Ensayos Filosóficos sobre la Naturaleza Humana, Johann Nicolaus Tetens

[Philosophische Versuche über die menschliche Natur]. Obra del filósofo alemán publicada en Leipzig en dos volúmenes en 1776-77. Esta obra fue muy estudiada por Kant, sobre el cual ejerció notable influjo, mientras ella, a su vez, experimenta el influjo ejercido sobre el pensamiento de Tetens por la Disertación kantiana del 1770. Ya su título, análogo al de las obras de Locke y Hume, indica que el autor se ha formado en los autores del empirismo inglés, con el cual enlaza, vol­viendo a tomar sus problemas aunque, por lo demás, se declara insatisfecho con las soluciones de esa escuela. Estudia la vida psíquica partiendo de consideraciones em­píricas pero inclinándose hacia el análisis del conocimiento racional, que los empiristas, según él, excesivamente llevados por su amor al conocimiento sensible, no ha­bían comprendido en su verdadera esencia y autonomía. Con todo, a diferencia de Kant, no supo conquistar el método obje­tivo para el análisis del conocimiento in­telectual y racional y siempre se mueve en el terreno psicológico de sus predece­sores; es más, en realidad parte de los fe­nómenos biológicos y fisiológicos, y afirma que las leyes de movimiento de los cuerpos (orgánicos) son del todo semejantes a los que regulan el movimiento de las ideas, las leyes de la asociación.

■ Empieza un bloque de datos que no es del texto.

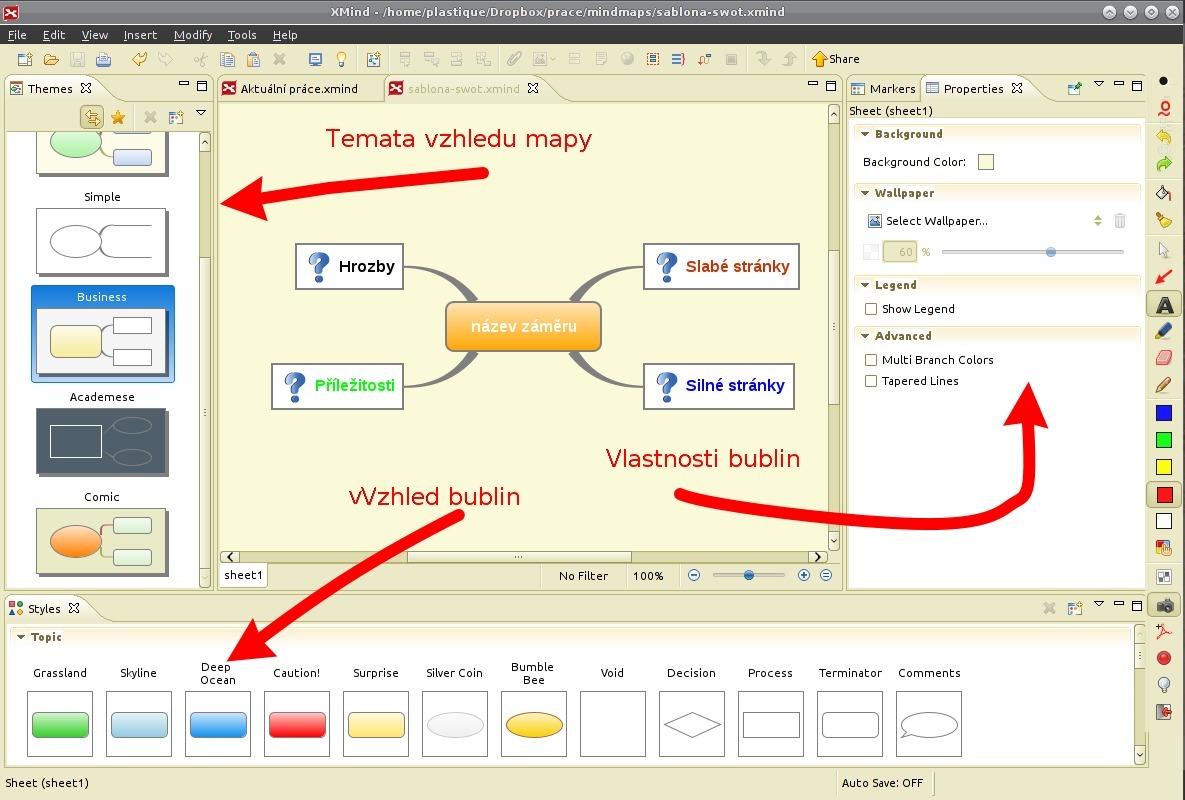This screenshot has height=800, width=1185.
Task: Click the Share button
Action: click(835, 59)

Gran parte de sus ensayos está dedicada a la psicología del conocimiento, en la cual se hallan sus ideas más interesantes. Fue tal vez el primero de los filósofos alemanes (y, en general, del continente) en tomar en serio el exa­men de la crítica dirigida por Hume al concepto de causa, pero sin aceptar en cuanto a lo psicológico, sus conclusiones. En efecto, observa él, la representación de la relación de causa es psicológicamente, mucho más compleja de lo que sospechaba Hume. Por la experiencia interior sabemos que sentimos nuestras tendencias y per­cibimos. en conexión con ellas, los efectos que producen; la relación que hay entre el impulso, y su efecto, que se realiza por medio de la acción, la extendemos tam­bién a las cosas exteriores, obteniendo así el primer modelo de la relación entre ra­zón y consecuencia, en que, erróneamente, Tetens hace consistir la relación causal. Por otra parte, prescindiendo de la confusión de la relación existente entre razón y con­secuencia con la existente entre causa y efecto, él con su método explica el origen psicológico de la representación de la cau­sa, pero como suele ocurrir en sus investi­gaciones no consigue ver el alcance del problema.

En la psicología del conocimien­to Tetens continua — como por lo demás, sigue haciendo Kant— con la vieja teoría de las «facultades» del alma, pero introduce en ella notables y profundos cambios. Con­sidera las diversas relaciones elementales existentes entre las cosas, como derivadas de determinadas formas elementales de ac­tividad o funciones de la facultad de pen­sar: con esto viene a distinguir de la sen­sibilidad que nos da la materia del cono­cimiento, la inteligencia o pensamiento que impone a esta materia sus formas. Por esto el análisis de las relaciones existentes en el pensamiento nos dará la extensión y los límites de la inteligencia; ésta actúa en la percepción, en la cual, dice el autor, a di­ferencia de sus predecesores y en armonía con Kant, no existen solamente contenidos sensibles, sino también relaciones intelec­tuales, pero inmediatas, porque son en todo semejantes a las que descubrirá en ellos la reflexión. Ahora bien, la percepción no nos da más que fenómenos, no la verdadera esencia de las cosas y del alma, las cua­les, permanecen desconocidas para nosotros. Junto a la sensibilidad y a la inteligencia, Tetens, anticipándose a la Crítica del Jui­cio (v.) kantiana, pone como facultad autó­noma el sentimiento, que a diferencia de la sensibilidad, contiene una referencia di­recta del sujeto a sí mismo.

Los ensayos de Tetens son, pues, notables por lo que de kantiano anticipan o contienen; pero, notablemente inferior a Kant, no sabe salir de las estrecheces de la psicología, y plan­tear el verdadero problema crítico, del cual, con todo, tuvo una notable intuición.